Gen. Felimon Santos, Armed Forces of the Philippines (AFP) chief, said the AFP would check if there are any standard operating procedure (SOP) and other systems that had been violated and needed improvement to prevent another mistake like the one that led to the deaths of the Army operatives.
Four intelligence agents from the Philippine Army were shot dead near the Jolo police station on Monday (June 29).
The Army officers had identified themselves to the policemen but still ended up being shot by the policemen when one of the officers alighted, unarmed, from the SUV they were riding in.
The Philippine National Police (PNP) offered a different version of what happened. The Sulu police force claimed that its men stopped the SUV carrying the intelligence officers and instructed them to proceed to a nearby police station for verification of identities.
According to the PNP narrative, as the police team and the Army officers neared the police station, the officers’ SUV sped off, which triggered a car chase. Police said they only defended themselves as the soldiers opened fire.
Army chief Lt. Gen. Gilbert Gapay had called the incident a “murder” and a “rubout.” The National Bureau of Investigation is already looking into the fatal shooting.

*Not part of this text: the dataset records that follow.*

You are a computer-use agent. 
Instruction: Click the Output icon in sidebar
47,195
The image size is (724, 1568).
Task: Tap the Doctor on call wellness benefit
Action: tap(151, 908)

AFP spokesperson Maj. Gen. Edgard Arevalo, in a separate statement, said the Army chief drew his conclusion from a “learned evaluation of information” presented to him, which were supported by spot reports and eyewitness accounts.
Arevalo said autopsy results had come in already but he refused to give details saying he did not want to preempt their release.
The AFP and PNP chiefs have agreed to revisit each technique, tactics and procedure to determine if these are current and are followed religiously to prevent another deadly mistake like the one committed in Jolo, Arevalo said.